TASK INSTRUCTIONS =>
1. Decide whether each statement agrees with the smart grid article, answering yes or no and quoting the deciding words: (a) In the 1960s and 1970s, people who worked with computers were commonly called data processors. (b) Data processing mainly served the general public. (c) The computers of that era were sometimes the size of entire rooms.
2. Retype the passage of the smart grid article that begins at the words "A Once Vertical" and stops after the words "was not  mass-market.".
3. Extend the smart grid article by writing what follows its final sentence.

A smart grid is a transactive grid.
- Lynne Kiesling
The Age Of Energy Democracy: The Smart Grid Is The Next Internet

Via The Energy Collective, a look at how today’s utility grid is our next personal computer, and Smart Grid may be the next Internet:

“Getting horizontal implies that today, something is vertical. So, what exactly does it mean to be vertical? Simply put, a “vertical” is the mechanism by which we focus segments of our business and related sales efforts. It is comprised of people who think alike, address common challenges, speak in common language, and most importantly, buy common things. It is central to most business strategies, and in most cases, it is not something that’s broadly understood by the average person. Under the right circumstances, vertical industries, products, and services can flip on their side and become “horizontal.”

This piece explores the similarities between data processing and the electricity industry, which is now undergoing the transition from a vertical to horizontal market, and the need for smart IT to complete the transition.

A Once Vertical Space — Remember “Data Processing”?

In the 1960s and 1970s, people who worked with computers were commonly known as data processors. Big iron boxes — sometimes the size of entire rooms — made by IBM, ICL, and Digital processed large amounts of information. To most people, data processing was seen as a form of “black magic” that cost a lot of money and where information went to be processed. Back then, data processing served primarily specific markets, like banks, insurance companies, and airlines — it was not  mass-market.

SUPPLIED MATERIAL =>
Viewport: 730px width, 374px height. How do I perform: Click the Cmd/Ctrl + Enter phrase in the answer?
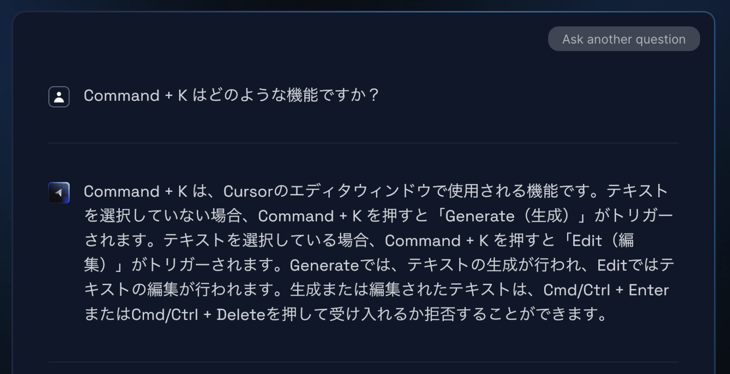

TASK-BY-TASK ANSWERS =>
1.
(a) Yes: "In the 1960s and 1970s, people who worked with computers were commonly known as data processors."
(b) No: "data processing served primarily specific markets, like banks, insurance companies, and airlines"
(c) Yes: "sometimes the size of entire rooms"

2.
A Once Vertical Space — Remember “Data Processing”?

In the 1960s and 1970s, people who worked with computers were commonly known as data processors. Big iron boxes — sometimes the size of entire rooms — made by IBM, ICL, and Digital processed large amounts of information. To most people, data processing was seen as a form of “black magic” that cost a lot of money and where information went to be processed. Back then, data processing served primarily specific markets, like banks, insurance companies, and airlines — it was not  mass-market.

3.
Along Came Affordable Computers and … the Internet: Around the 1980s, the price of computing came down, and we saw the creation of the personal computer, which helped small businesses and the average person improve the efficiency of their operations and daily lives.

Later, local area networks, TCP/IP, and and huge investments in broadband infrastructure created what Thomas Friedman has called a “flat world” — a world where information is accessible regardless of who we are or where we live.

This combination of inexpensive processing and access to information changed the world. Innovators created web applications that enabled e-commerce, e-banking, social networking and more — now serving millions, for business and for pleasure.

This “democratization” of data processing and information access enabled applications that are truly horizontal — from Internet Explorer to social networks, which are utilized by people everywhere, at work and at play. Today, data processing — often called IT — is understood and accessed by many. It is horizontal.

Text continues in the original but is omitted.